Oz volunteers help mend broken hearts

National

By OGIA MIAMEL
About 1400 children are born with heart diseases in Papua New Guinea every year, an official says.
Open Heart International Australia team leader Dr Darren Wolfers said over the years they have decreased the number of volunteers coming into PNG because more locals were trained to be part of the Operation Open Heart surgeries.
“I can’t come on a regular basis, we need to keep training and supporting them to do it. We slow down, we are doing a lot more teaching and we’ll keep having smaller teams, we brought less equipment,” Wolfers said.
“I brought a much smaller team and we are working behind, and alongside our colleagues so that means we do less cases for the next few years. We broaden up their skills so when they take over they can do it,” Wolfers said.
Local heart specialist Dr Noah Tapaua said about eight children per 1000 births are born with congenital heart problem and it was common in developing countries.
“This is happening in every developing country like Papua New Guinea and our population is growing at a rate of 2.5 per cent so this problem will not go away.
“So we will continue to fix the heart.  There is one group we are dealing with and there is another group of infection that especially affects adults, and the lifestyle coronary artery diseases.”
Tapaua added that if children with heart diseases were not operated on early they would not live to see their 20th birthday.
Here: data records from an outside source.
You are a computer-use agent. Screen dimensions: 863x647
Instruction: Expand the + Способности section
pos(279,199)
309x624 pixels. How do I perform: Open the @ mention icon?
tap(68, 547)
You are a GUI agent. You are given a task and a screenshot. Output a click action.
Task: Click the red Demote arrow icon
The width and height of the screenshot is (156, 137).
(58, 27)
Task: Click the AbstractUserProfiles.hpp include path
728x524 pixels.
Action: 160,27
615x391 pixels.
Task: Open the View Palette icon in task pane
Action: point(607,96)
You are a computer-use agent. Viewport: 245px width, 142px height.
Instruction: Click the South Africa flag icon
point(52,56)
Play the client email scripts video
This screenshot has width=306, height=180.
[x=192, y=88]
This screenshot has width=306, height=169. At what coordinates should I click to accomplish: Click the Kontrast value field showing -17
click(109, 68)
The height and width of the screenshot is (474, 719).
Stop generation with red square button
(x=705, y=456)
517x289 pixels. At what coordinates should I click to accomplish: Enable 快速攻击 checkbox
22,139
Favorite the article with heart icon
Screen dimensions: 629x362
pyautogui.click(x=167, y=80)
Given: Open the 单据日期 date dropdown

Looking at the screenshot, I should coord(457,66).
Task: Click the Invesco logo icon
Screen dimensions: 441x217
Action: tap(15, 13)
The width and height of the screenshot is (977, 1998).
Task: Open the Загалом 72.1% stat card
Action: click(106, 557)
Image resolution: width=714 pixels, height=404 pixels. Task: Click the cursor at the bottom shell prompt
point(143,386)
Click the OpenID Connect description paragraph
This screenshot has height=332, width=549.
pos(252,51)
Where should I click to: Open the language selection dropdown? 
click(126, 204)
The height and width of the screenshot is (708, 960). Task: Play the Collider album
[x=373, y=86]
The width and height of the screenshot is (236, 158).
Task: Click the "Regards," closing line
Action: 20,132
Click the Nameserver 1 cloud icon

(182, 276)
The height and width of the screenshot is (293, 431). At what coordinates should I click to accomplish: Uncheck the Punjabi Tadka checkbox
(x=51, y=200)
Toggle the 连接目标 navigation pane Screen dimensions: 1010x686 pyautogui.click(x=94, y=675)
“Most of them will have recurrent chest infection and chest infection leads on to what we call rheumatic heart disease.  They can have infection inside of the heart, it affects the valves, and again it will lead to heart failure.
“They will go on medication but the medicine cannot fix the underlying problem, for children it’s the best time to operate.”
Paediatrician Dr Cornelia Kilalang said, “Basically the end result would be they won’t live a normal life.”